Location
- Country: Ghana
- Region: Greater Accra Region
- City: Accra

Physical characteristics
- Source: Western Accra
- • location: Mataheko, Accra
- Mouth: Odaw River
- • location: Greater Accra Region, Ghana

Basin features
- Progression: Mataheko Drainage Channel → Odaw River → Korle Lagoon → Gulf of Guinea
- River system: Odaw River Basin
- Landmarks: Korle Lagoon
- Purpose: Stormwater conveyance and flood control

= Mataheko Drainage Channel =

Drainage channel in Greater Accra, Ghana

The Mataheko Drainage Channel is a major urban stormwater drainage channel located in the Mataheko area of western Accra, Ghana. It forms part of the wider drainage infrastructure within the Odaw River Basin, one of the principal drainage systems in the Greater Accra Metropolitan Area.
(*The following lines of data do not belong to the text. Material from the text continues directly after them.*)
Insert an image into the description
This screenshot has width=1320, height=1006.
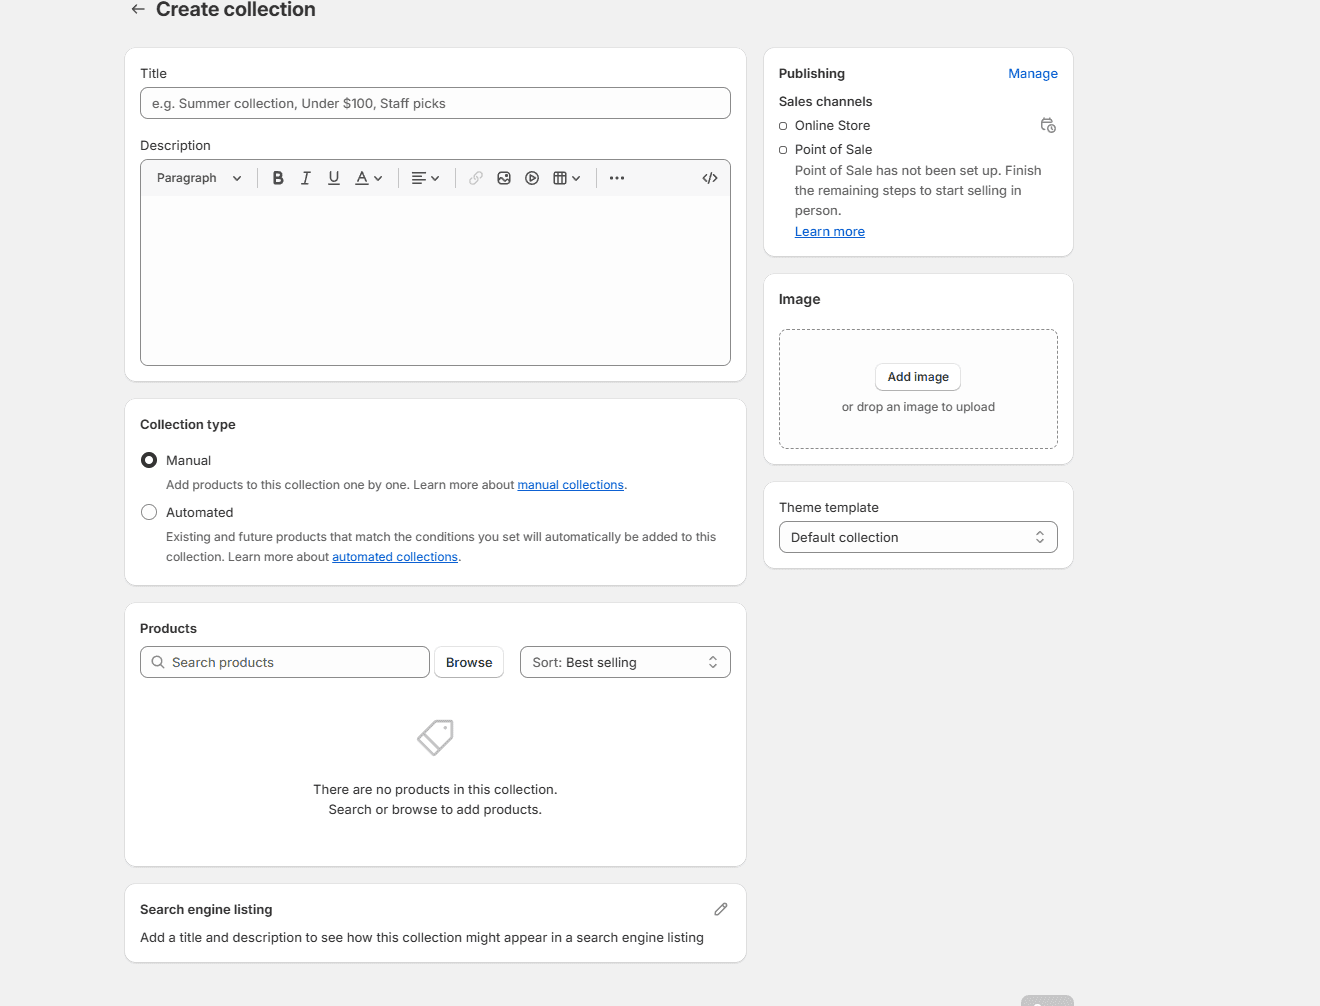[x=504, y=177]
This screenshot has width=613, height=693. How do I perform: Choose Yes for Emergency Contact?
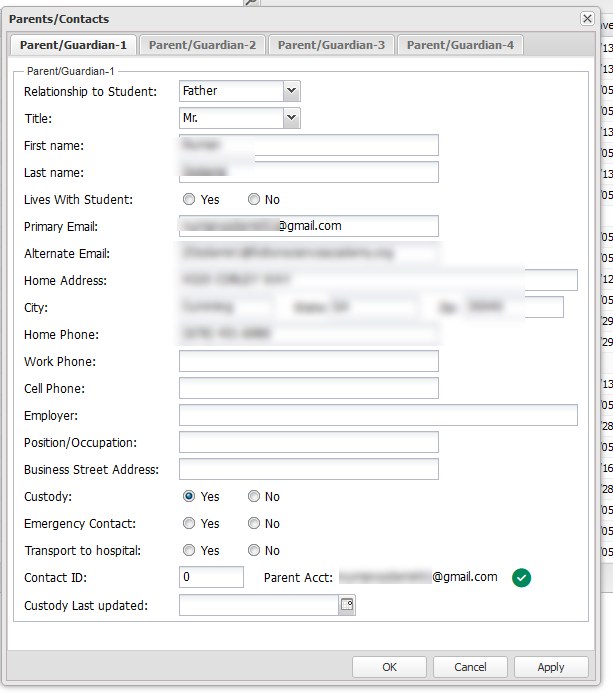click(189, 523)
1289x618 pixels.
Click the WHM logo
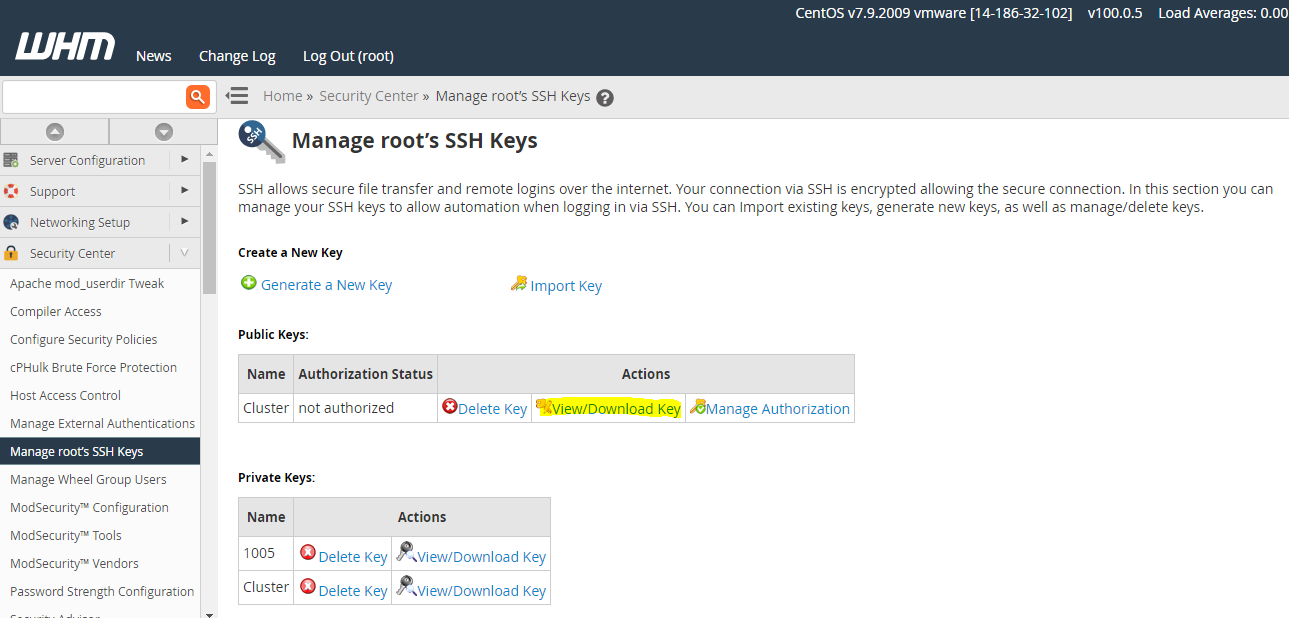[x=65, y=47]
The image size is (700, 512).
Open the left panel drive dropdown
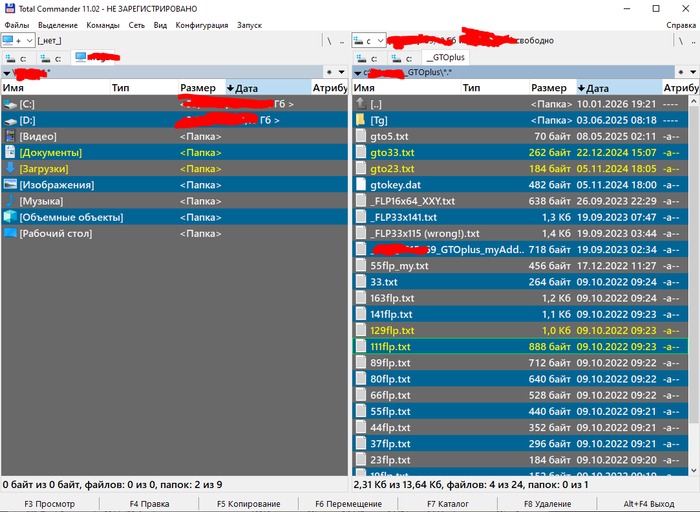point(18,41)
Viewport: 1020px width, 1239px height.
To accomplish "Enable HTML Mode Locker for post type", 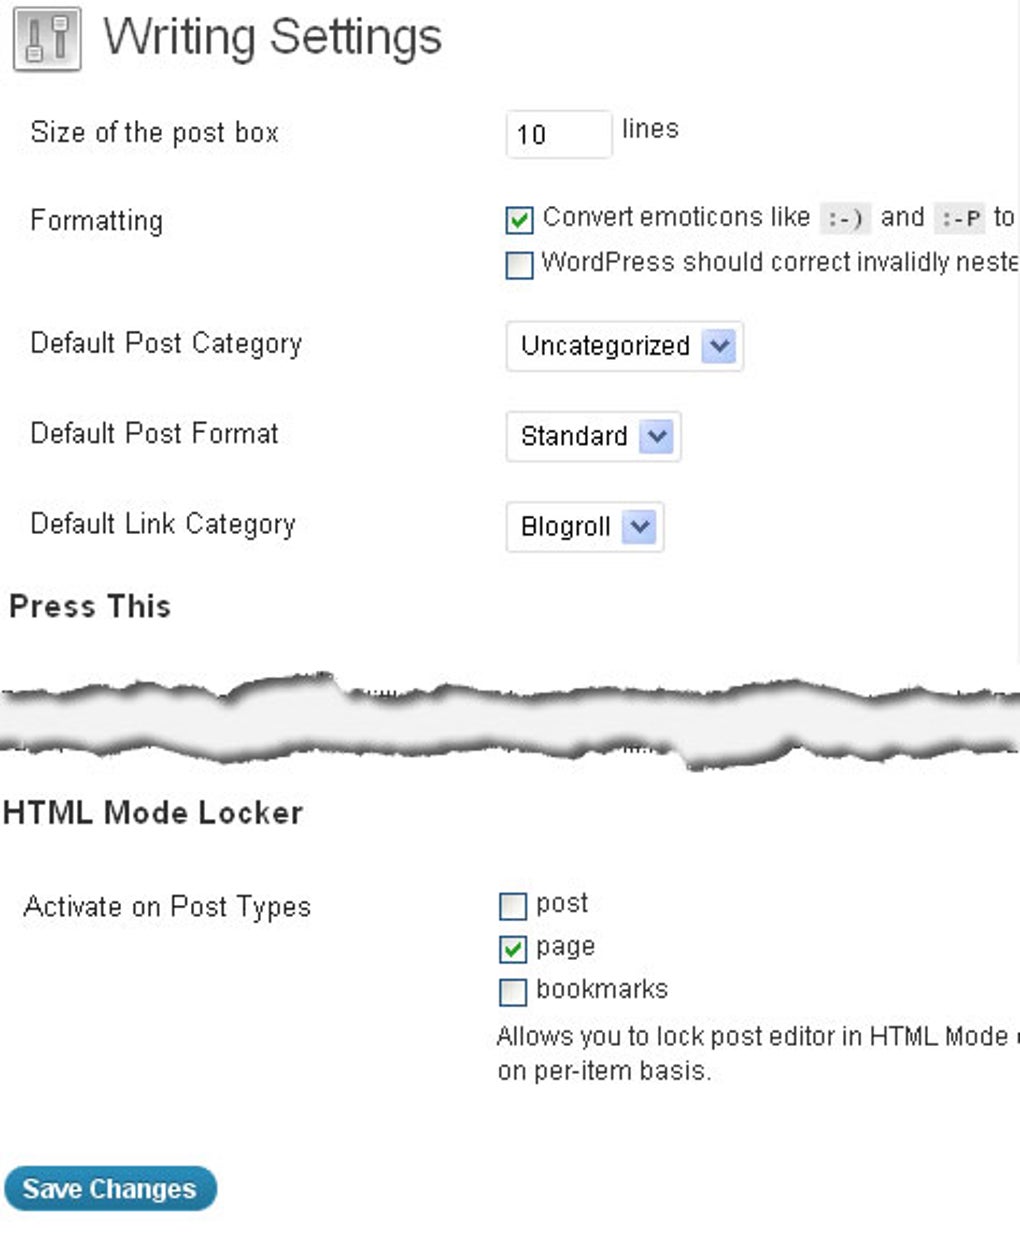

The channel plays an important role in conveying stormwater runoff from densely populated communities in western Accra and contributes to flood mitigation efforts within the metropolis

== Hydrological Significance and Location ==
The Mataheko Drainage Channel is situated within the catchment of the Odaw River Basin, covering approximately 270–272 km² in the Greater Accra Region. The Odaw River and its tributaries constitute the primary drainage network for Accra and discharge into the Korle Lagoon before reaching the Gulf of Guinea. The Mataheko channel is among several engineered tributary drains that feed into the larger Odaw drainage system.

The channel serves communities around Mataheko, South Kaneshie and adjoining urban settlements, conveying runoffs generated during periods of heavy rainfall. Because of rapid urbanisation, increased impervious surfaces and settlement expansion within the basin, the drainage channel has become an important component of Accra's flood-control infrastructure.

== Development and Infastructure ==
Improvement works on the Mataheko Drainage Channel formed part of the broader Accra Storm Drainage Improvement Works – Phase I, undertaken under the supervision of the Accra Metropolitan Assembly. Engineering consultancy firm Watertech Company Limited reported involvement in the detailed design, environmental impact assessment and construction supervision of the Mataheko drain as part of drainage enhancement projects implemented in Accra during the late 2000s.